:: SELECTED EXTRACT ::

Daniel Lee petitions this court for a writ of habeas corpus, seeking review of the circuit court’s order denying his motion to modify bond after the state nolle prossed a second charge which had resulted in the increase of his original bond. We previously granted the petition and ordered reinstatement of the original bond. We now write to explain that we granted the petition because the state presented no new information which would justify the increased bond amount once the second charge was dismissed.
Lee was charged in two separate cases with burglary of a structure and grand theft in the first case and trespass and grand theft auto in the second. At first appearance on both charges the court set a bond of $25,000 or “supervised own recognizance” release (“SOR”) with in-home treatment. Lee was released on SOR. Six months later he was arrested for a new offense of robbery with a deadly weapon. He moved for bond, which the court set at $50,000 with house arrest on all three pending cases, thus modifying the original bond. The state nolle prossed the robbery charge another six months later, and Lee moved to modify the bond to return it to the original bond.

:: EXERCISE DIRECTIONS ::
List every criminal charge against Daniel Lee that the court opinion above mentions.

:: EXTRACTED INFORMATION ::
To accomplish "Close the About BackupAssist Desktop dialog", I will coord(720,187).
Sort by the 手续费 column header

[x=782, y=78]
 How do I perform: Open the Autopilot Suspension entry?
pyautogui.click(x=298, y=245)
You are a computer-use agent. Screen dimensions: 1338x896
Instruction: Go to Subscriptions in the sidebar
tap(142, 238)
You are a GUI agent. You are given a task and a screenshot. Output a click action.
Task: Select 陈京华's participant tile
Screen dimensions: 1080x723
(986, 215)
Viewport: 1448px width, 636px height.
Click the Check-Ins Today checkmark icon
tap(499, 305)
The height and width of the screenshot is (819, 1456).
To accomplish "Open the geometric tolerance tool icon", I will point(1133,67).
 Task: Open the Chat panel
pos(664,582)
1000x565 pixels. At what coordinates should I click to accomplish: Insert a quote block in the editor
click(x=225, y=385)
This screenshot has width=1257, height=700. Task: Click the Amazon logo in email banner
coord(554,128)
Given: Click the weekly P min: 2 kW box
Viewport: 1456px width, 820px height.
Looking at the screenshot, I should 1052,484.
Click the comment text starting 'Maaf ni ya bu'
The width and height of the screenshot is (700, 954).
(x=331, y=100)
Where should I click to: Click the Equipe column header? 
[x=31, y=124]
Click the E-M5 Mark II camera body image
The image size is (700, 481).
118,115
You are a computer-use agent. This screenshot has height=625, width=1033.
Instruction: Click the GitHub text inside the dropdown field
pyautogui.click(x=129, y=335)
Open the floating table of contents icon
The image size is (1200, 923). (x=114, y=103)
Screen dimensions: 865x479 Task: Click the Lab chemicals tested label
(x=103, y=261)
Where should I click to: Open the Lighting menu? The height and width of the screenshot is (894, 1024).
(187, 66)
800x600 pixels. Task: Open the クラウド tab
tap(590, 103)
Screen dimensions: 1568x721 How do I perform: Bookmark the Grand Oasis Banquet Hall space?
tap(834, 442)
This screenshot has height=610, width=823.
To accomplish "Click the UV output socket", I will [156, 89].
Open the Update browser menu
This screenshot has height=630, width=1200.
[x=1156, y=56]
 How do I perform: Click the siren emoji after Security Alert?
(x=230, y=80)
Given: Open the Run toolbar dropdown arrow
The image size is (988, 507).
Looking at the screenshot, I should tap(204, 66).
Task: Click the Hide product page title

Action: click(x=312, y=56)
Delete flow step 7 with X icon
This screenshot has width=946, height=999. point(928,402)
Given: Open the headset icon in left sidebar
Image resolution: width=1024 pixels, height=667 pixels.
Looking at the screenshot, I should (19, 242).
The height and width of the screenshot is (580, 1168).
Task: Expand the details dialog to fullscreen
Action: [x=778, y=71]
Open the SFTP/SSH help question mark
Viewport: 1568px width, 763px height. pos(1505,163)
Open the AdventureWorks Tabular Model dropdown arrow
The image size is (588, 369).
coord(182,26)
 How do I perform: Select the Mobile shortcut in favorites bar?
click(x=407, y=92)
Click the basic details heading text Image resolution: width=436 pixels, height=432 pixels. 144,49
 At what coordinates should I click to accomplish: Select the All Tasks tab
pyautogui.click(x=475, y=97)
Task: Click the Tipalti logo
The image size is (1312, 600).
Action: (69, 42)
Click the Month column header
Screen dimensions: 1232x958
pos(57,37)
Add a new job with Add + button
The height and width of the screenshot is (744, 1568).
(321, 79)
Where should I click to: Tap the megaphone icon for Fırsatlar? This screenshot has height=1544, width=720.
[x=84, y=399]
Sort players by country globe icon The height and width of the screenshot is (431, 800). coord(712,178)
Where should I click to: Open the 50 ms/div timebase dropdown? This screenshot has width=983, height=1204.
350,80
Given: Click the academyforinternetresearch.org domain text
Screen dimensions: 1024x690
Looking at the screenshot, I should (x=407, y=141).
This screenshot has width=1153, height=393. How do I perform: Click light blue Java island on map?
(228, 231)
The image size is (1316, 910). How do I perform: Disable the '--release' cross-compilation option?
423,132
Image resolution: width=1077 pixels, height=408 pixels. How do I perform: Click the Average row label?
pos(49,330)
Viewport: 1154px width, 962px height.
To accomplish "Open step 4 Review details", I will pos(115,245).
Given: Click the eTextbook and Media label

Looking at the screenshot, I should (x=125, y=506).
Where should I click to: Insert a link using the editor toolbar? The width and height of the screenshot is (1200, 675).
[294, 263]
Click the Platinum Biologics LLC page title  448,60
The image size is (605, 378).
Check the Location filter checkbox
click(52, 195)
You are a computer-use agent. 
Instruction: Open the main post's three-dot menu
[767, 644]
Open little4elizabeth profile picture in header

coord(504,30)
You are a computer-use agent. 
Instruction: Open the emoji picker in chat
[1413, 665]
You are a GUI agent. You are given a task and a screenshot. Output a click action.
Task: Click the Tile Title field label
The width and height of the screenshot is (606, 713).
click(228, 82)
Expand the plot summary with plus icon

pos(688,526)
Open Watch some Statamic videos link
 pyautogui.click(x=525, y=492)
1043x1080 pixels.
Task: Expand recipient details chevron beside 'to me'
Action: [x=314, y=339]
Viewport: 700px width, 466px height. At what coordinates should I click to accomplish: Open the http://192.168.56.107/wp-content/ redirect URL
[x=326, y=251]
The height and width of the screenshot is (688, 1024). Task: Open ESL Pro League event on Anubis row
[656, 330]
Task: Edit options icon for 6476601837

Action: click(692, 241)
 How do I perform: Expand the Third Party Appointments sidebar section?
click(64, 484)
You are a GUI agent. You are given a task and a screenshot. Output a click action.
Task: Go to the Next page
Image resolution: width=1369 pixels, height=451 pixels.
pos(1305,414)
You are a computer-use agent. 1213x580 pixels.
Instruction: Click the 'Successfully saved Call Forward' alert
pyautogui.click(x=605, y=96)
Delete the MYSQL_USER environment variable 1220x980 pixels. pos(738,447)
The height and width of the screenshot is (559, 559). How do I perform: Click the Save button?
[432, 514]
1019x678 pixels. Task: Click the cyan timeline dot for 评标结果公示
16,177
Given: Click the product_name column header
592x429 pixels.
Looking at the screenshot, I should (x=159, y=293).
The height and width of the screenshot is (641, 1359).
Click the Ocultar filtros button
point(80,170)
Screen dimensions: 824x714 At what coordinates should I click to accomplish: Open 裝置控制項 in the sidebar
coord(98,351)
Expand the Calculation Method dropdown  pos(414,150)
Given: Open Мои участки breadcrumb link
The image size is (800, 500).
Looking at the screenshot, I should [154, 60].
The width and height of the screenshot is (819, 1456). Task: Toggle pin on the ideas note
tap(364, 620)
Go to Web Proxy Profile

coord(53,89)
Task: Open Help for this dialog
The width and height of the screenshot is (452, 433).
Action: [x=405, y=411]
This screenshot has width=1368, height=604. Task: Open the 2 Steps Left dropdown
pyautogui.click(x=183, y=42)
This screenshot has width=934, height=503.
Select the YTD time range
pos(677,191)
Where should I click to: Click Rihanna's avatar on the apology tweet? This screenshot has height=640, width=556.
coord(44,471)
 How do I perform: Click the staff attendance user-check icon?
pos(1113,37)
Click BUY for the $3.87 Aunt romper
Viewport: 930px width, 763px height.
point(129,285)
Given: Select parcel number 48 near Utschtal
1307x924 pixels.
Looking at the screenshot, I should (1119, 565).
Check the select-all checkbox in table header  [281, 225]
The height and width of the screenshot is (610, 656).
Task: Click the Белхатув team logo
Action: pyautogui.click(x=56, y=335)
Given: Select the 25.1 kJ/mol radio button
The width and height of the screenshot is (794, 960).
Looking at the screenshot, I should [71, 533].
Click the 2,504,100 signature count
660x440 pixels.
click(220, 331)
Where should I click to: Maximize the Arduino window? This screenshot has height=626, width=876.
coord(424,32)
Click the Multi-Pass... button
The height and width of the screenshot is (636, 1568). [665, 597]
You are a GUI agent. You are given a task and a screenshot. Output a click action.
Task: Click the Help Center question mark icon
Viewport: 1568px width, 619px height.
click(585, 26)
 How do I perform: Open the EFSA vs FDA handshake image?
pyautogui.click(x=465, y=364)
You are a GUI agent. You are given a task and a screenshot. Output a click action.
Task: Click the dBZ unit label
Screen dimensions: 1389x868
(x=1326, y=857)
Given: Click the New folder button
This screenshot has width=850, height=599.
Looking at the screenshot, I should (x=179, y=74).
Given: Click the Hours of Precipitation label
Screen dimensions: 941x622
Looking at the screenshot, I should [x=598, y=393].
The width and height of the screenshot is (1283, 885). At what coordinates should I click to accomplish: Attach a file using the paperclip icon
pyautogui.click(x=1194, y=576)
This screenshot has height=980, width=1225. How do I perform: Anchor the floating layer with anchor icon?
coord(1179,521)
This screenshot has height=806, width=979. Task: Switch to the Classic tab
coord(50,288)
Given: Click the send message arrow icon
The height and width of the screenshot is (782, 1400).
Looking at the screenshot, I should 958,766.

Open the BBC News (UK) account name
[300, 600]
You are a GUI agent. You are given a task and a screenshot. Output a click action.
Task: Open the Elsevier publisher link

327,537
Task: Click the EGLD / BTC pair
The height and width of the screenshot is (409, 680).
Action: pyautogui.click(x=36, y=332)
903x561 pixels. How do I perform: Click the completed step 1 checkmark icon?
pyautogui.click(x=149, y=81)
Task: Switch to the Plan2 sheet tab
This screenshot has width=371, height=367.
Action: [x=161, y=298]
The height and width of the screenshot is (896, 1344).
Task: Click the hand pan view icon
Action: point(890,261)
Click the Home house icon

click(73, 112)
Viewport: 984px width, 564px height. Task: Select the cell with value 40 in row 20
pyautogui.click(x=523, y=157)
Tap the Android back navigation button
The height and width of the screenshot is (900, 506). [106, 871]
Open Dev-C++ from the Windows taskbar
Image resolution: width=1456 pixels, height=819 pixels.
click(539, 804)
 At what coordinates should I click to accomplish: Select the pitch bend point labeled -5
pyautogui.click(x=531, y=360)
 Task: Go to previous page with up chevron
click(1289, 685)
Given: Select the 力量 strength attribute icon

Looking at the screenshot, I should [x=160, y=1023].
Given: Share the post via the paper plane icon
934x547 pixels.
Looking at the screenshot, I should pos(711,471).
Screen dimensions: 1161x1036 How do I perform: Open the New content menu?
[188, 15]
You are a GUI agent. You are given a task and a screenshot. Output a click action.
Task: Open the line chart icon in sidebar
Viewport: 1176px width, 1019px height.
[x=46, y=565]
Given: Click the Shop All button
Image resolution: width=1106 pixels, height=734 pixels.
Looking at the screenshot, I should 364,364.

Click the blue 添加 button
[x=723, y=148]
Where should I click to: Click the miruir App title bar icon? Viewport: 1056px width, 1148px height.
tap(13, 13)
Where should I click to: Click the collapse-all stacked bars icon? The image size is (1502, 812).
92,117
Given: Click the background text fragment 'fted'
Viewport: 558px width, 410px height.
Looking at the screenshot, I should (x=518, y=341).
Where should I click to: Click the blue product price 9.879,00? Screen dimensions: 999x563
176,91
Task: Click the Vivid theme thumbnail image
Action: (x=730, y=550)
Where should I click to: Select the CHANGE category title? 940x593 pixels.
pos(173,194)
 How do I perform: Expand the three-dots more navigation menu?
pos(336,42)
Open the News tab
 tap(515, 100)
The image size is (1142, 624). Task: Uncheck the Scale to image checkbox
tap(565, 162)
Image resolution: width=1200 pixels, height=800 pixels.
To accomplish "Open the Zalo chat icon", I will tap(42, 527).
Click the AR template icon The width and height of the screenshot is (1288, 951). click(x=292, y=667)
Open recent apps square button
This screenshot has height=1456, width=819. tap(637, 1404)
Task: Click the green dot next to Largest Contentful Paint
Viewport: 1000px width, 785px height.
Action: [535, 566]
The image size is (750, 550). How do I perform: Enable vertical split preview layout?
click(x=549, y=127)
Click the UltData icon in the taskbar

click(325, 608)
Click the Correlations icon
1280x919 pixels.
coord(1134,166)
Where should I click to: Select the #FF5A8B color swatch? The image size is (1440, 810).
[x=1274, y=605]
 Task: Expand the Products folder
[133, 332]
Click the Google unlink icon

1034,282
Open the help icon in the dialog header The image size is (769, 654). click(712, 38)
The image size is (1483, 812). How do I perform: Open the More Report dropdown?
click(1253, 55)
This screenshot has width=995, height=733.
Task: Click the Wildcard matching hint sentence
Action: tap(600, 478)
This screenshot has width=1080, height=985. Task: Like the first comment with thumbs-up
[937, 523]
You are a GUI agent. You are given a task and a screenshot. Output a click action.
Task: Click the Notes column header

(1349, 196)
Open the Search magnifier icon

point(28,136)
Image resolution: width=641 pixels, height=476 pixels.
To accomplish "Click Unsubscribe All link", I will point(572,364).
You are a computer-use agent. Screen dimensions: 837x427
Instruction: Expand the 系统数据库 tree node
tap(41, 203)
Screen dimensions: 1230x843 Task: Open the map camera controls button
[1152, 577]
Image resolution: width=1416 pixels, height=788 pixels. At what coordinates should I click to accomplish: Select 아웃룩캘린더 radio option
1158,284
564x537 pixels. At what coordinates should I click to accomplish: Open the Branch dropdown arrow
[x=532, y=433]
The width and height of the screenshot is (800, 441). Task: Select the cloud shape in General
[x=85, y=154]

:: EXERCISE RESPONSE ::
Burglary of a structure, grand theft, trespass, grand theft auto, and robbery with a deadly weapon.